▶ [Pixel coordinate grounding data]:
::::::
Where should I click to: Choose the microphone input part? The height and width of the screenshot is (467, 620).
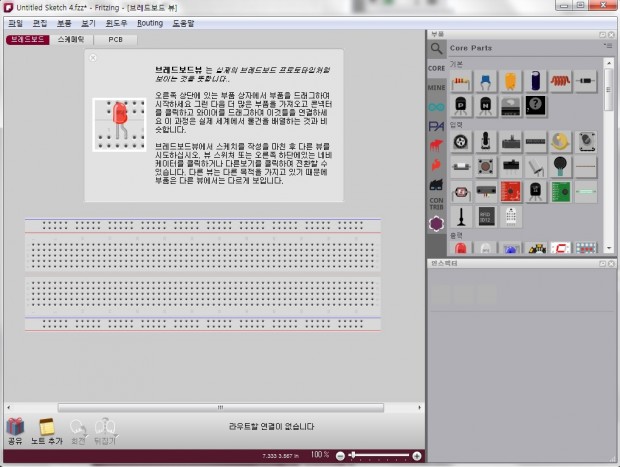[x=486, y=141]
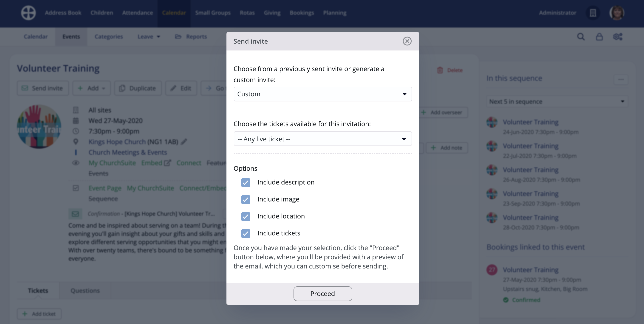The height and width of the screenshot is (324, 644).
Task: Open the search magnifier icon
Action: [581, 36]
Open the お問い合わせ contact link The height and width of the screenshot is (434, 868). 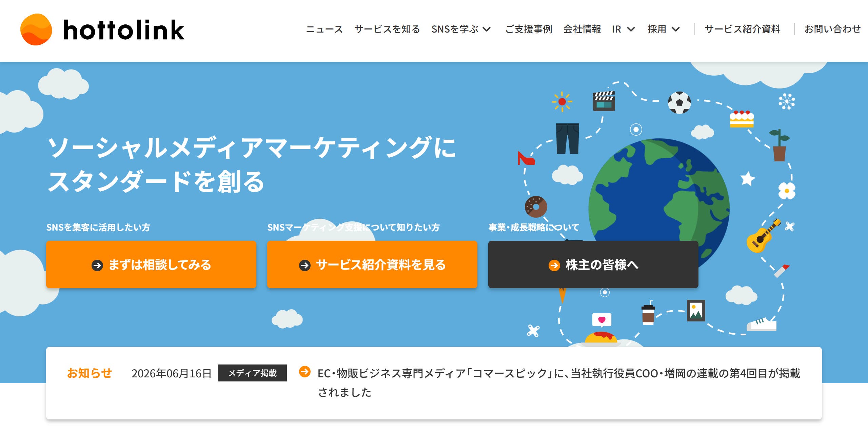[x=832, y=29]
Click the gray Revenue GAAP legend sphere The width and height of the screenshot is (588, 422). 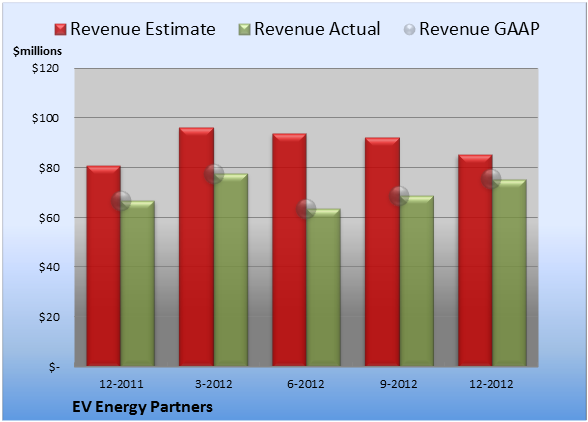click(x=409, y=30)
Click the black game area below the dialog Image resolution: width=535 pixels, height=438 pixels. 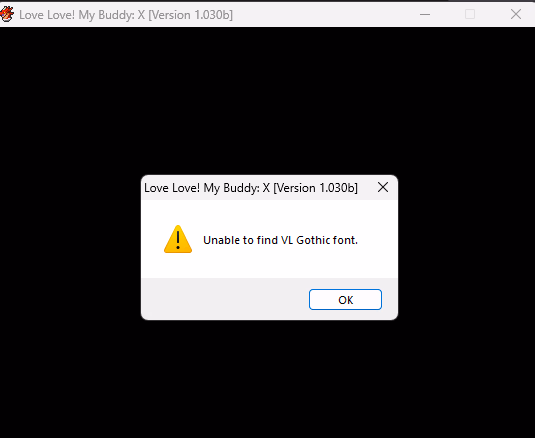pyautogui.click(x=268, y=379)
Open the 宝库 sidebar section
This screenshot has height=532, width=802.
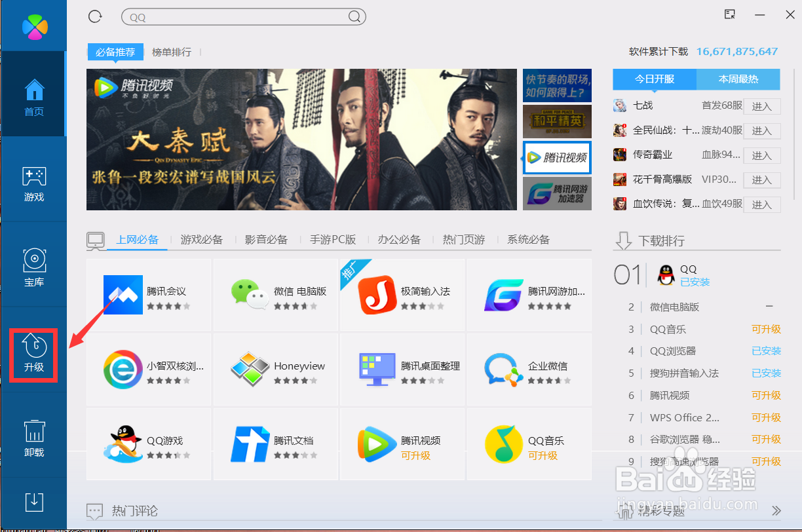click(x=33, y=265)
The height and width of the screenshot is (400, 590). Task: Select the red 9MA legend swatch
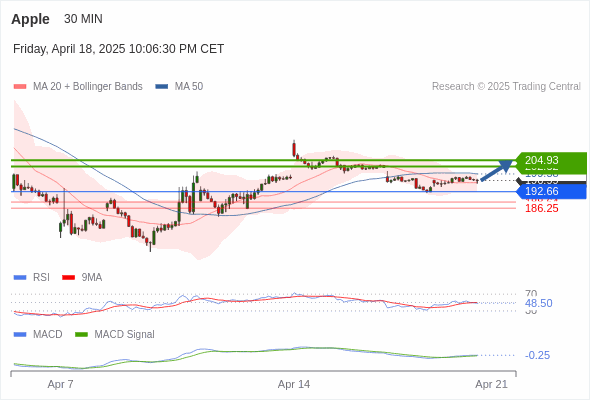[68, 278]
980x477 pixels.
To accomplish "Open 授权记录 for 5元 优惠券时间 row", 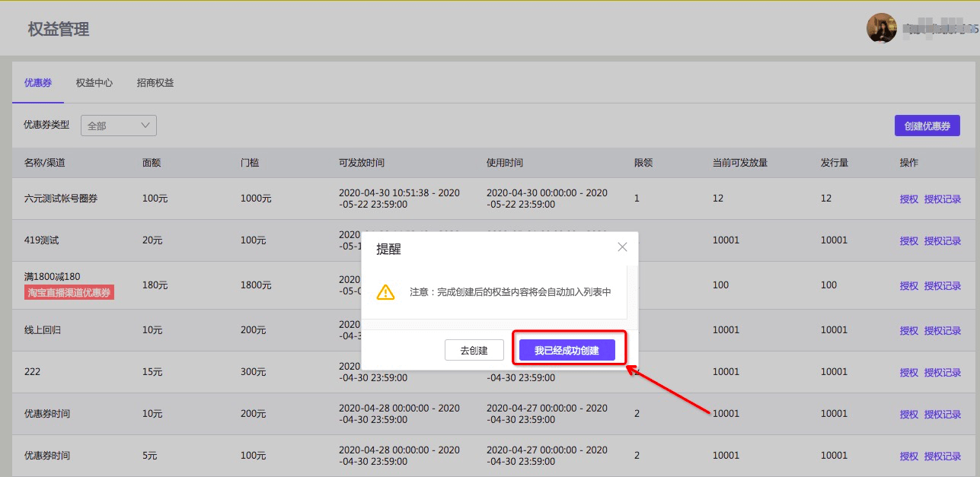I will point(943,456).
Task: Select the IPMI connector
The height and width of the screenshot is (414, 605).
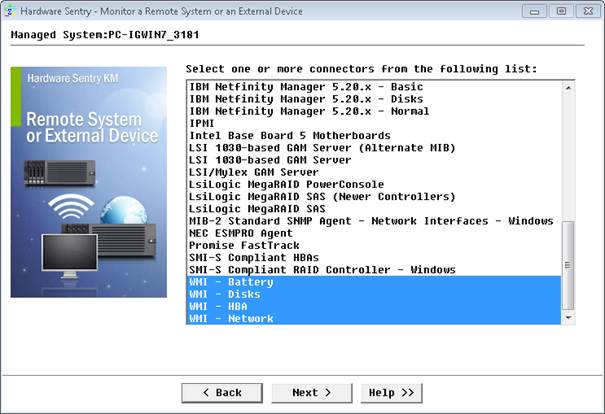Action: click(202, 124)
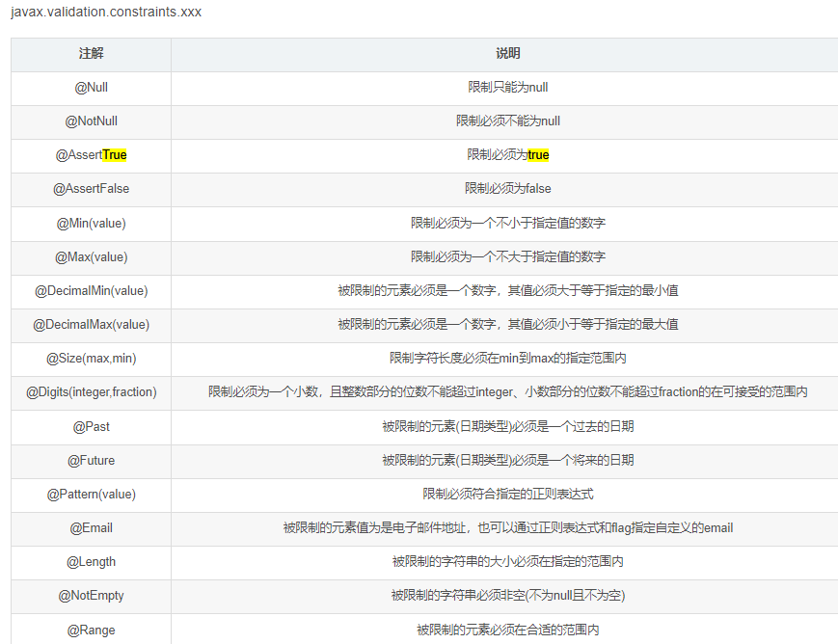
::::::
▶ [WHAT IS BEING ASKED]: Return the lines from the one containing "Task: Select the IPMI connector" through the last line of the records, both included, exactly as written and with no pictures.

▶ [WRITTEN ANSWER]:
Task: Select the IPMI connector
The height and width of the screenshot is (414, 605).
Action: click(202, 124)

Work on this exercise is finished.